Since 2000, malaria mortality rates in Africa have fallen by 66 percent overall and 71 percent among children under five.

“The African Leaders Malaria Alliance is a model for what we can do when we commit ourselves to a collective goal. Our progress is undeniable,” said Liberian President Ellen Johnson Sirleaf, adding: “This is what it looks like when we work together – this is how we build a better future for Africa.”

At the meeting, ALMA presented its annual Awards for Excellence to 13 African countries that have shown commitment, innovation and progress in the fight against malaria.

The countries include Botswana, Cape Verde, Eritrea, Namibia, Rwanda, São Tomé and Príncipe, South Africa, and Swaziland for achieving the Millennium Development Goals (MDGs) target for malaria

Rwanda, Senegal and Liberia were awarded for Performance in Malaria Control between 2011 and 2015, while Mali, Guinea and Comoros were recognized for being the Most Improved in Malaria Control between 2011 and 2015.

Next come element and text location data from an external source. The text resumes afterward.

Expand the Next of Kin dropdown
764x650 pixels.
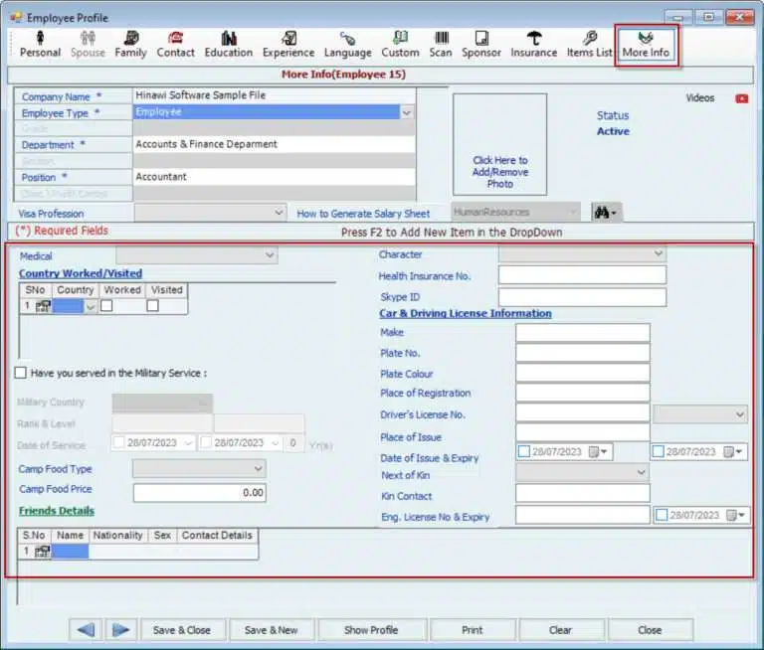[641, 474]
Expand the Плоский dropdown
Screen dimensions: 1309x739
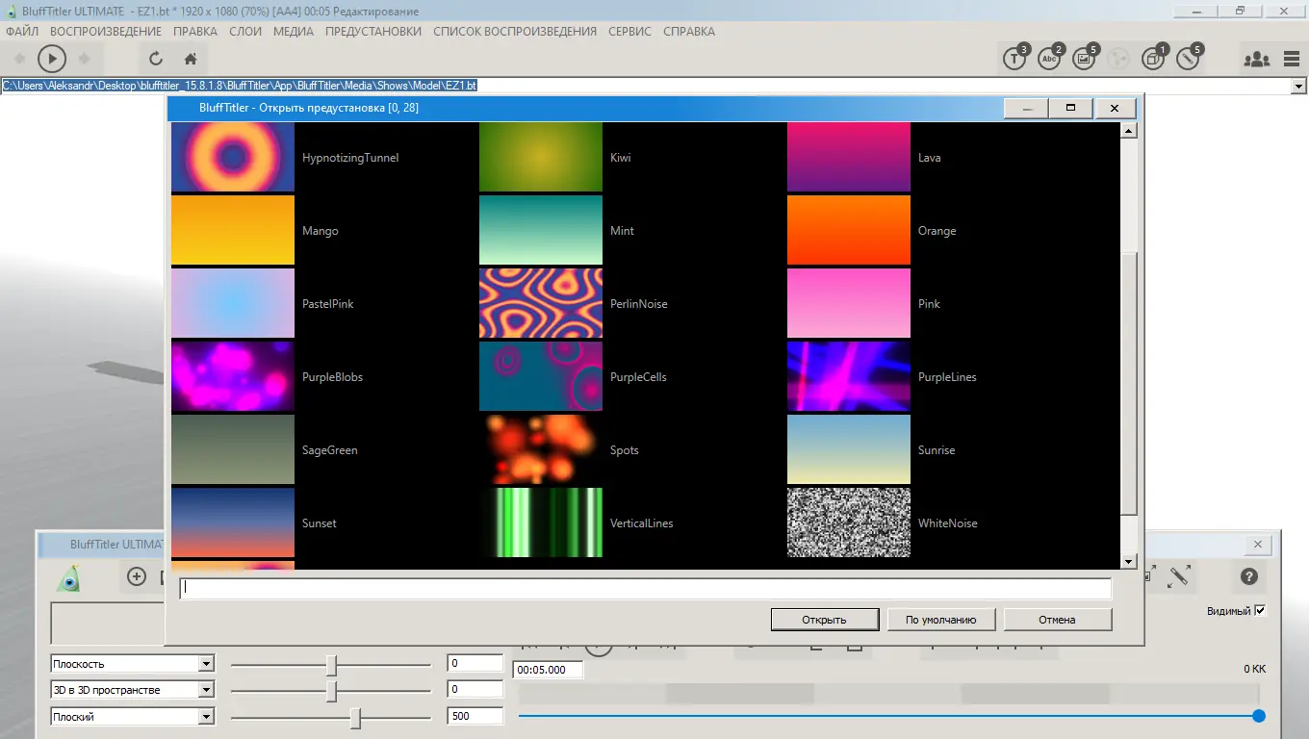coord(205,717)
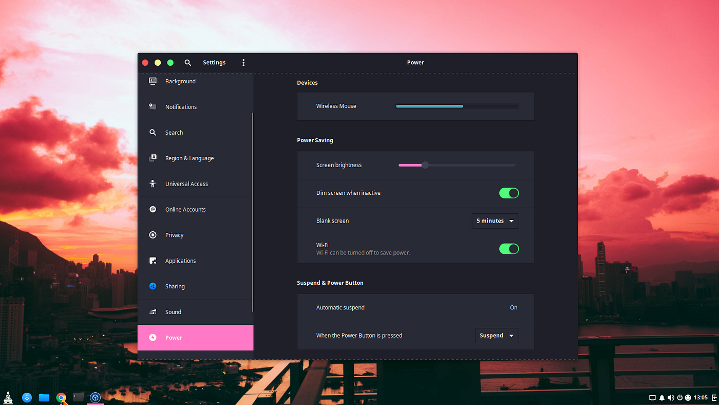Open Online Accounts settings icon

[x=153, y=209]
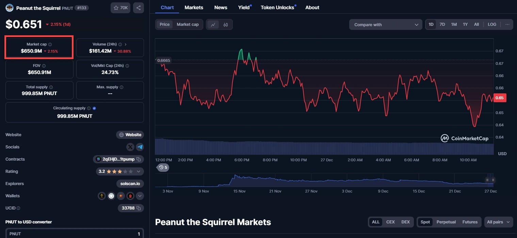Select the line chart view icon

(x=213, y=24)
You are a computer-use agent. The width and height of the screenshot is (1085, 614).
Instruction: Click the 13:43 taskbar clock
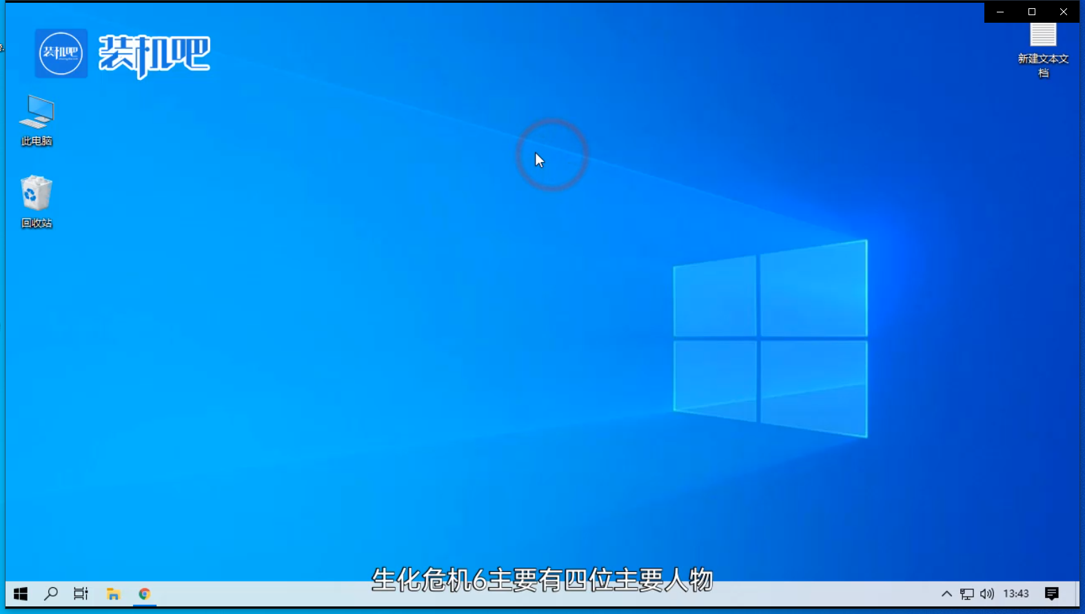1015,594
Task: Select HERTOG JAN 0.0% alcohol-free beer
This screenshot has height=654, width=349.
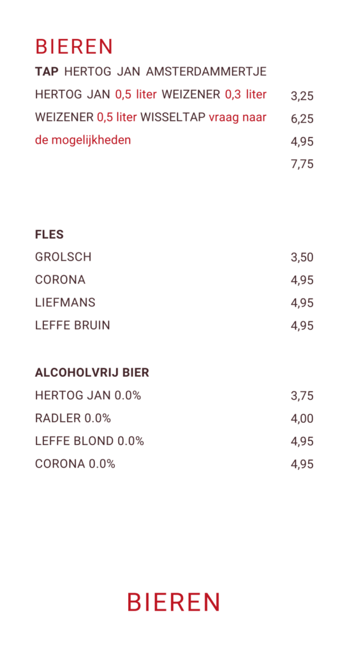Action: 88,395
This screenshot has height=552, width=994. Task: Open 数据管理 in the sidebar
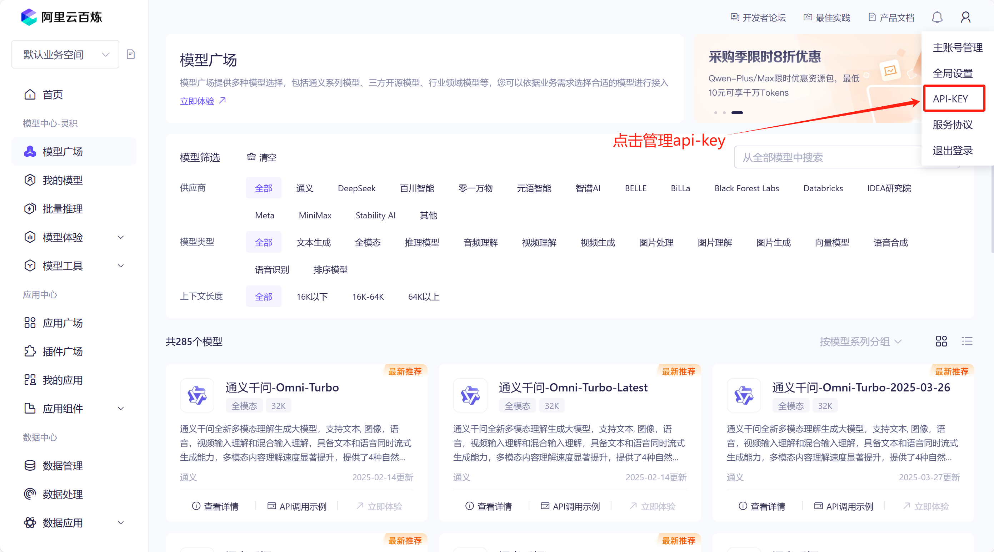click(x=63, y=466)
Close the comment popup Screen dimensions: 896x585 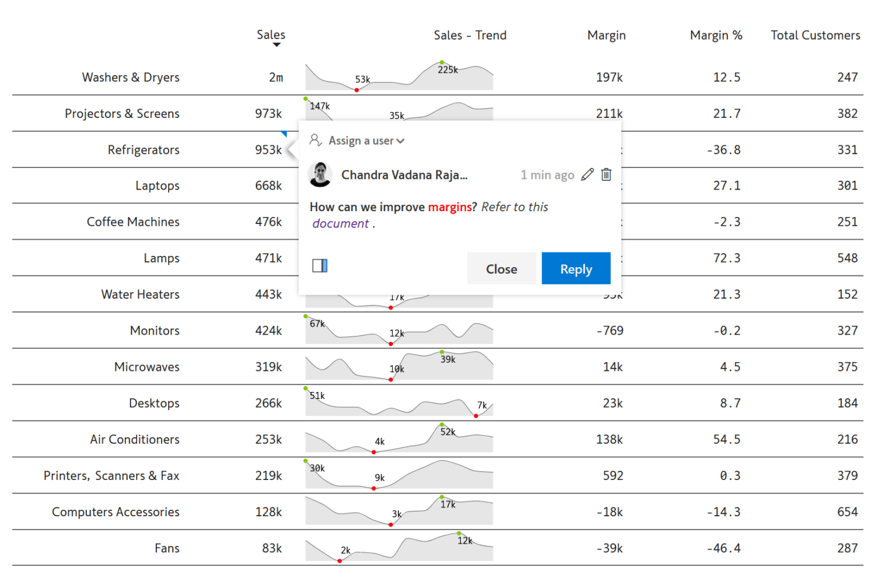click(x=501, y=268)
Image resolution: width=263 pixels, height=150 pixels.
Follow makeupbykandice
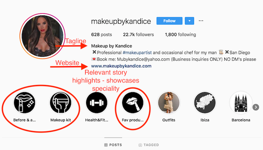point(169,21)
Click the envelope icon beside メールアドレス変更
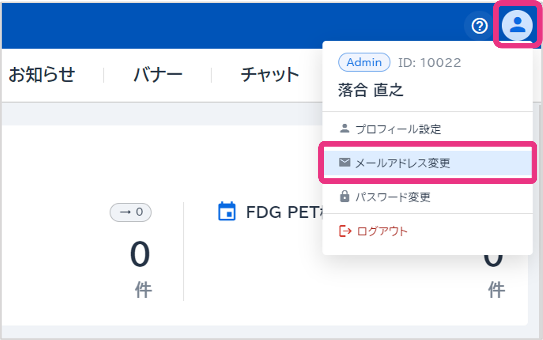Viewport: 543px width, 340px height. point(344,163)
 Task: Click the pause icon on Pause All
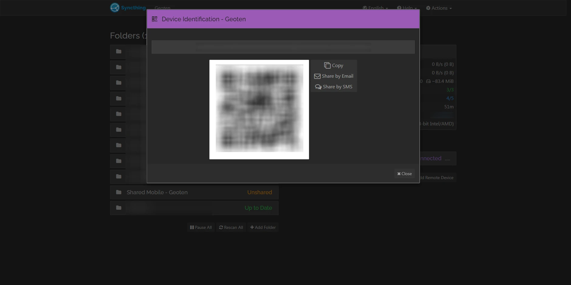[192, 227]
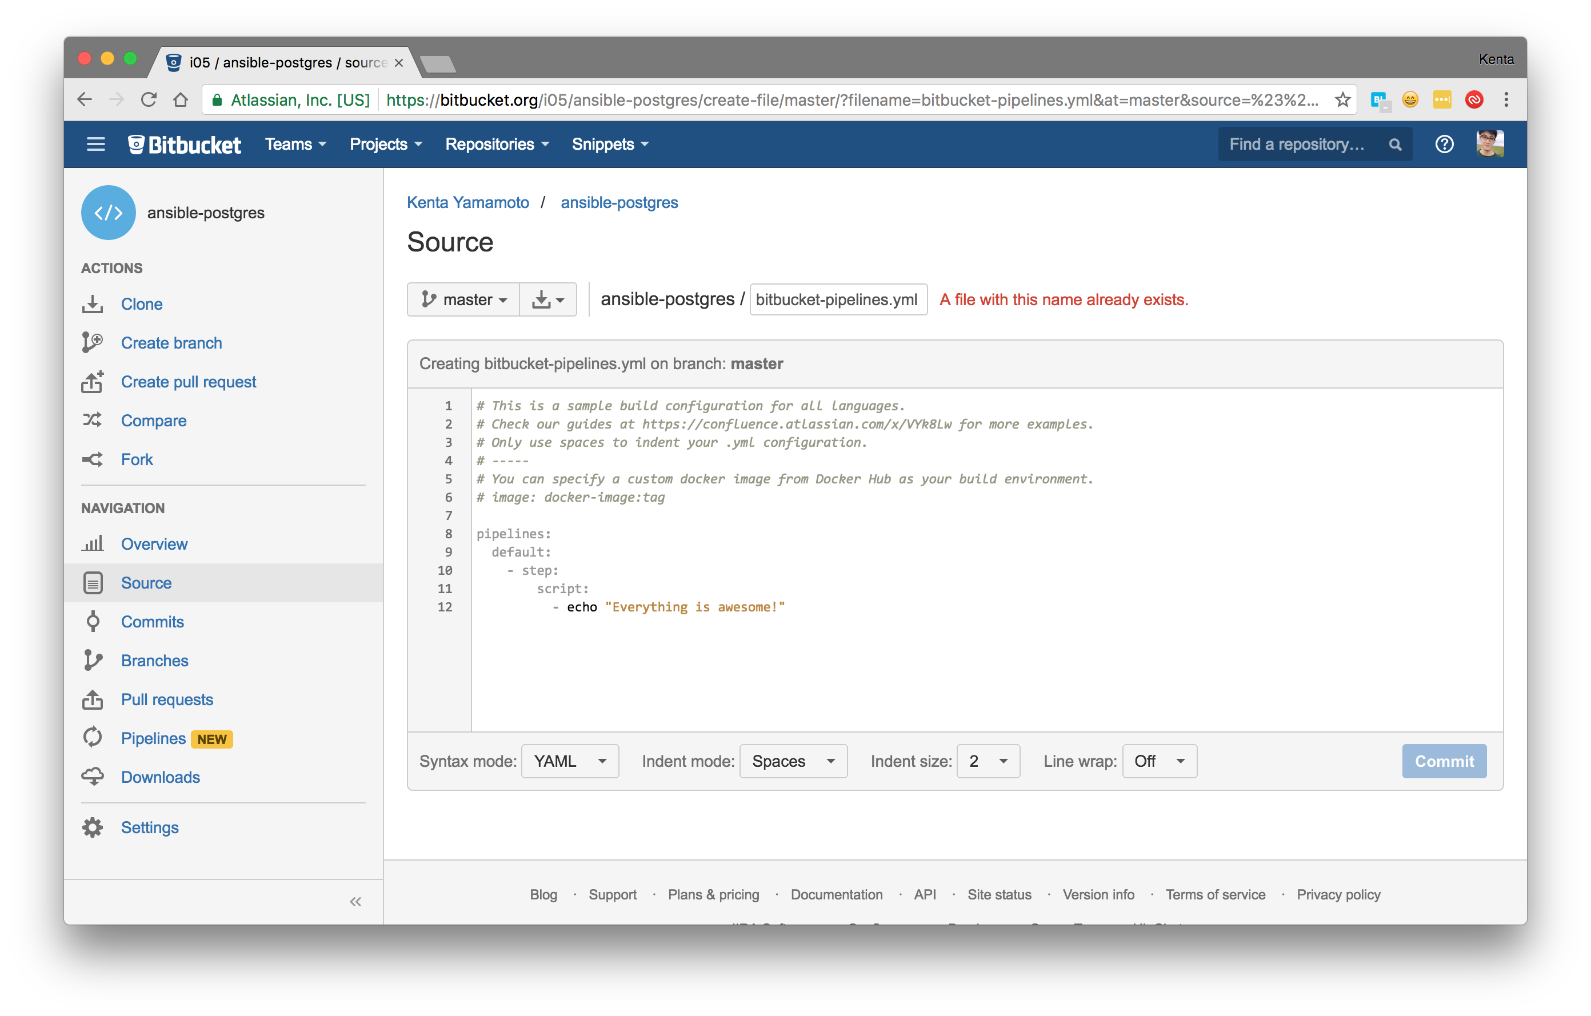
Task: Open the Kenta Yamamoto breadcrumb link
Action: [x=468, y=202]
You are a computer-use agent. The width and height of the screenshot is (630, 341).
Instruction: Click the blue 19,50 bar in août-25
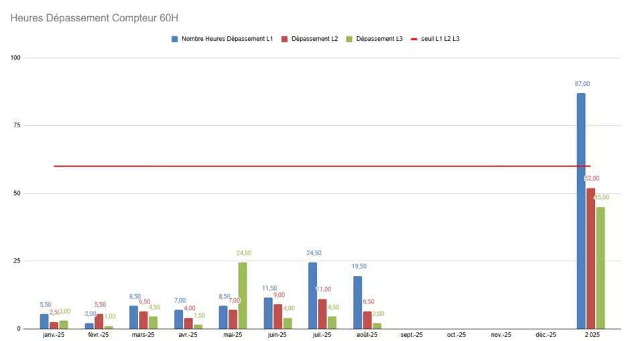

“These are impressive achievements,” said UN Secretary-General Ban Ki-moon, adding that, “they are a result of your vision of a malaria-free world.”

Many African leaders have made fighting malaria a key focus over the past several years, assisted by commitments from donors such as the Global Fund to Fight AIDS, Tuberculosis and Malaria, the United States’ President’s Malaria Initiative, the United Kingdom’s Department for International Development and the French government.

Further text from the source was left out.